- INSTRUCTIONS FOR THE TASK: Output exactly the lines below, starting with the line that has "Task: Click the" and going on through the line that has "1242x778 pixels. How", both included, and no other lines.

- GIVEN RECORDS:
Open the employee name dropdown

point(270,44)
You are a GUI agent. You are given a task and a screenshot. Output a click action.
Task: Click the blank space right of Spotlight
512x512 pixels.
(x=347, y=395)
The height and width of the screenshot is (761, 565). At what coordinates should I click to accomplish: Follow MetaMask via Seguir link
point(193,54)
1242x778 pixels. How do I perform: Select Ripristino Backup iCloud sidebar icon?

* * *

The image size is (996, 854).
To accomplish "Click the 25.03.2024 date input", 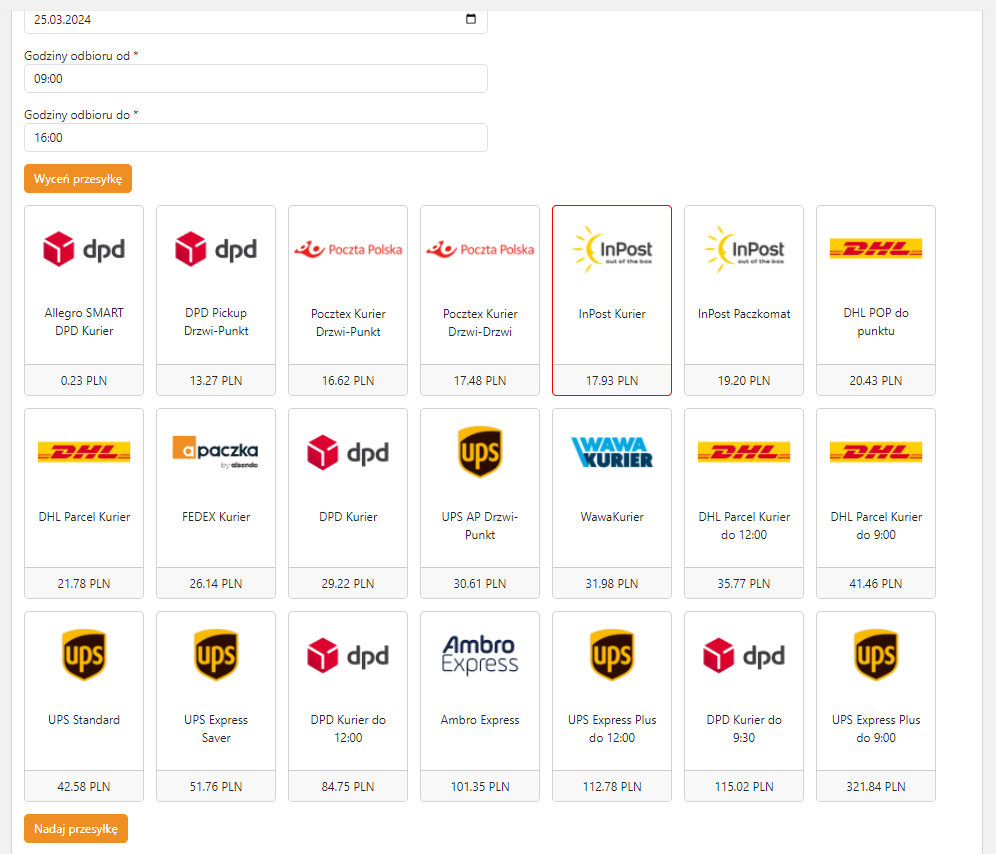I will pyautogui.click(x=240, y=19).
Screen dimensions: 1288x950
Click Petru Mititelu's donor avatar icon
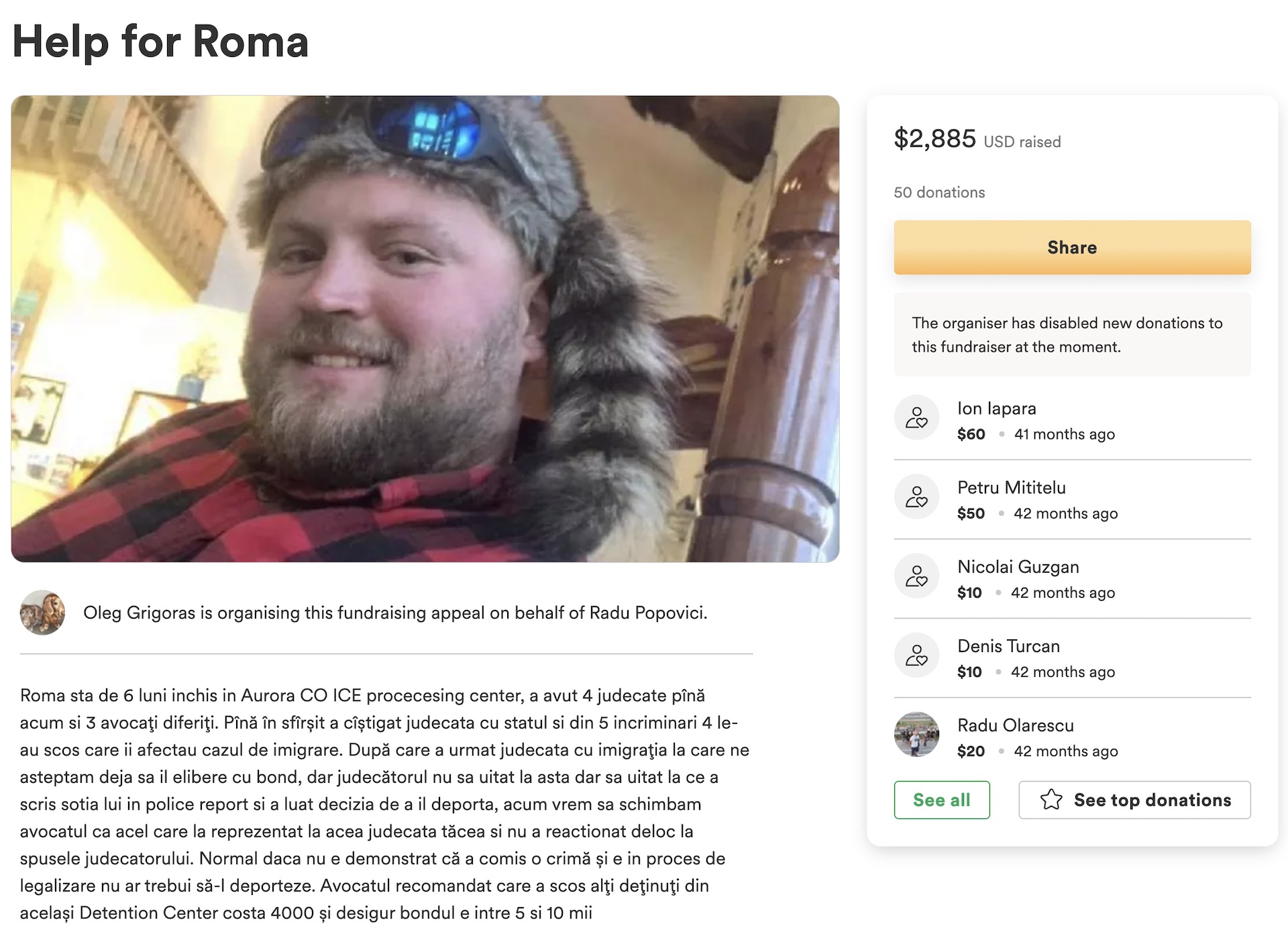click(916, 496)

- ANSWER SPACE:
Task: Click the blank space right of Spotlight
512x512 pixels.
(x=347, y=395)
The height and width of the screenshot is (761, 565). At what coordinates should I click to accomplish: Follow MetaMask via Seguir link
point(193,54)
1242x778 pixels. How do I perform: Select Ripristino Backup iCloud sidebar icon?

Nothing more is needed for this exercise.